# GOLDEN STATE 30w oil! need help



## oscaryu1 (Mar 25, 2007)

i bought some golden state 30w oil today. on the back it says its supposed to b used for high oil comsumption engines. it says not cannot be used for later models from 1930. can i use it in my briggs stratton 2 hp/3 hp thanks


----------



## oscaryu1 (Mar 25, 2007)

oops forgot: manual says to use 30w oil but doesnt say what type of it or what manufacturer to get it form thanks


----------



## bugman (Aug 12, 2004)

Never heard of golden state...
Is it HD-30 or ND-30? never use ND-30 (non detergent) use HD (high detergent). Atleast SL rating... (course that would be detergent if it carries at SL rating)

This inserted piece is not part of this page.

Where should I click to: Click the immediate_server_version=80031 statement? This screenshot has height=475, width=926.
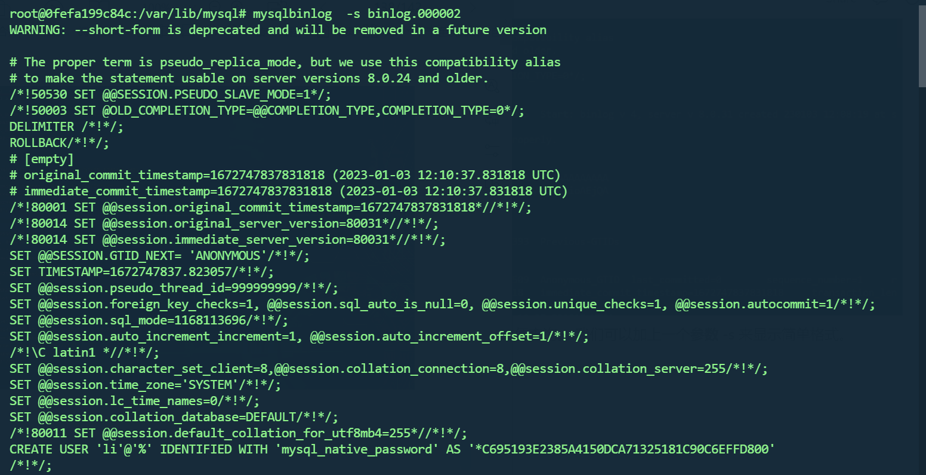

HD-30 or 15w-40 diesel grade would be fine...


----------



## newz7151 (Oct 15, 2006)

PM oscaryu1, he knows the most about everything and how to help.


----------



## oscaryu1 (Mar 25, 2007)

it just says SAE 30 .... i use 10-40w oil is that OK? the manual says to use that if you dont have another type of oil


----------



## oscaryu1 (Mar 25, 2007)

thanks news i got this at fast stop.... thanks for telling me. is 10-40w ok? jt says on front: motor oil SAE 10-40w high performance formulation for gasoline engines, API ServiceSM,SL, SJ


----------



## bugman (Aug 12, 2004)

10W-40....
Yes its SL rated so its fine... and yes it will do fine, just keep a eye on consumption as 10w-40 shears easier than say 10w-30.., has more volume index improver's/pour point depressants..

As for oil wieght..... 10w-30 is a 30 weight at operating temp... acts like a 10 weight in the cold temps... the bigger the gap between these two numbers mean theres alot more likeliness it'll shear (go down a oil grade) and sludge.. this is what synthetics really don't have to deal with... Which is why I recommended either just straight 30 weight, or 15w-40 CF/SF rated oil... (compression fired and spark fired suited for diesel engines or gas)


----------



## oscaryu1 (Mar 25, 2007)

so is it better to use 10w-40 or 10w-30? and is HD-30 good


----------



## bugman (Aug 12, 2004)

I have and use 10w-40 havoline in a couple I own... (one 18hp twin, and one 4hp max briggs) and it does OK... but it still gets changed around every 25 hours..
10w-40 will do ok... so will 10w-30
As long as the straight 30 weight is SL then its good... (has detergents even if its not called HD)


----------



## oscaryu1 (Mar 25, 2007)

bad : ND-30 right?


----------



## oscaryu1 (Mar 25, 2007)

so which is better: 10w-30 or 10w-40? (its SUPERTECH oil)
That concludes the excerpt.